• Mitch Deans

Equipping the Church

Below is an article that I (Mitch) wrote for this month's ITEC newsletter about training trainers and encouraging the church to involved in the Great Commission. If you want to subscribe to ITEC's monthly newsletters, visit this link:

We will continue to post once a month to update you on our personal ministry through ITEC, just thought you might like to read this article. I will be posting a couple of recent ITEC videos as well, so check them out too.

Much love!

“Go therefore and make disciples of all nations, baptizing them in the name of the Father and of the Son and of the Holy Spirit, teaching them to observe all that I have commanded you. And behold, I am with you always, to the end of the age.” -Matthew 28:19-20 (ESV)

The Great Commission given to Jesus’ disciples in Matthew 28 is a call to every believer. Unfortunately, many Christians have never even heard of it. There are many challenges that the Global Church is facing today, yet the silent challenge of Great Commission illiteracy might be the most significant. It is clear that something needs to change if Christ’s Church will act in obedience to fulfill the task that was given to us almost 2000 years ago.

A recent Barna study suggested that only 17% of the Church knew where to find the Great Commission in scripture and could explain its implications for their life. This is a troubling statistic given the enormity of the task ahead. It is estimated that of the 7.8 billion people alive in the world today, 3.23 billion of them live in unreached people groups with little or no access to the Gospel of Jesus Christ. If an average of 150,685 people die each day, by simple calculation, 61,819 people die each day without ever hearing the name of Jesus. Picture a sports stadium full of people passing into eternity without the assurance of saving faith in Jesus. The task could not be more urgent! As the Church, we need to implore our pastors and leaders to preach the Great Commission and to encourage their people to participate in it.

If you’re reading this newsletter, the Gospel has already reached you. This is a blessing, but not an excuse for complacency and inaction. At the beginning of the 1950’s, many missionaries returned home because of the belief that the task had been completed. We know today that what God has given us to do is far from complete and there are many ministries and organizations who are faithfully working to this end. The church needs a reawakening to the plight of the unreached and needs to support those trying to reach them.

Another significant challenge facing the Church today is the tendency for missions efforts to result in addition rather than multiplication. Jesus didn’t commission his disciples to make converts but to make disciples who make disciples. Paul encouraged Timothy in this way when he said, “and what you have heard from me entrust to faithful men who will be able to teach others also” (2 Timothy 2:2). Multiplication is the essence of discipleship and should be the focus in the church’s mission strategy.

At ITEC, God gave us the opportunity throughout 2020 and into the start of this year to think carefully about how we multiply our efforts.
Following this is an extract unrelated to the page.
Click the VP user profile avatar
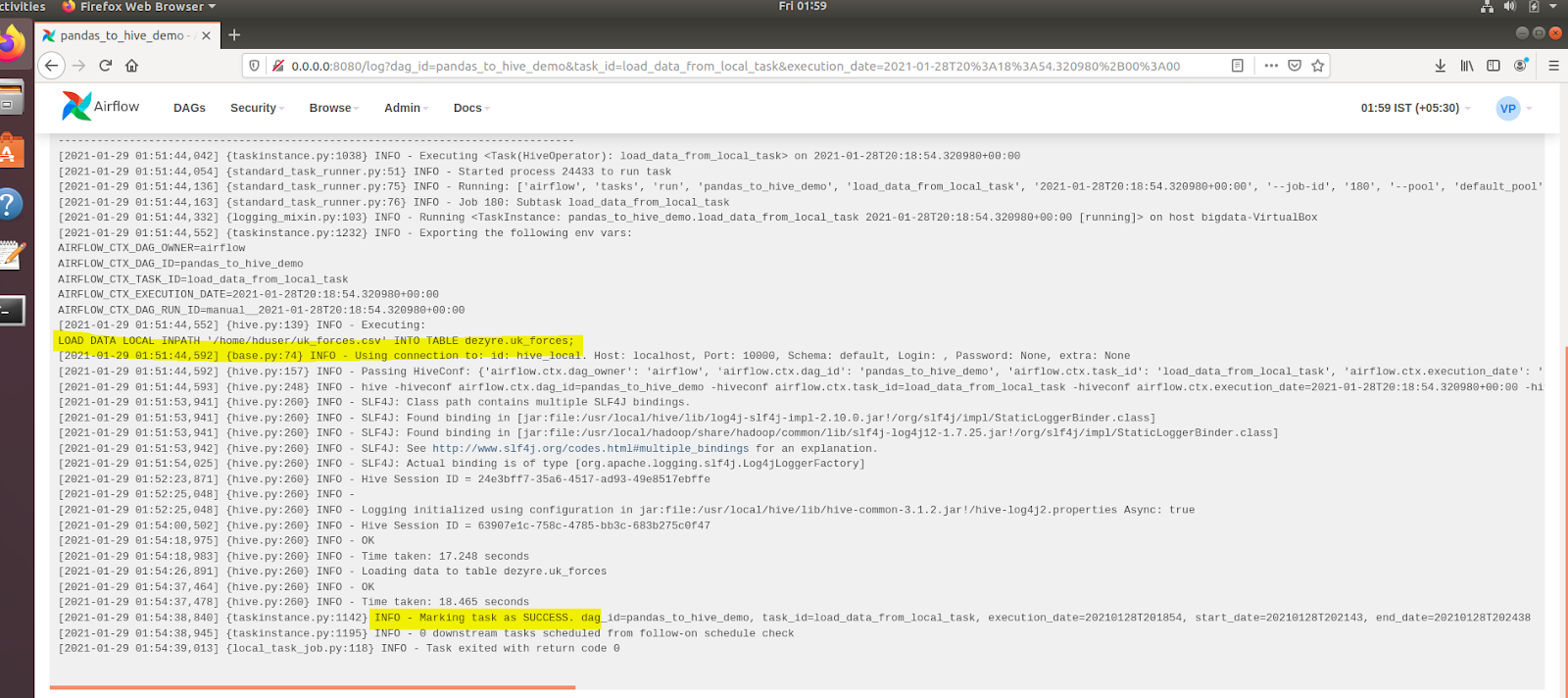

As such, we are increasing our efforts to train trainers – equipping believers in the US and abroad with the ability to train the indigenous church to reach needs in their communities as a door opener to the Gospel. Those equipped to be trainers would then have the knowledge and skills to train other trainers. Such a strategy has the potential to result in an exponential increase in Great Commission participation, particularly for indigenous Christ followers who have been sidelined by traditional, short-term mission trips.

One way in which we have been implementing this strategy is by reaching out to churches here in the US and sharing the vision of sustainable short-term training trips. We have recently formed three new church partnerships and have had the opportunity to equip individuals in these churches to go and train in areas of the world where we may not have been, but they have. Our goal is that these partnerships would inspire the church to not only consider the potential of lasting impact on their short-term trips, but also how they might empower the indigenous church to participate in the Great Commission to which they are also called.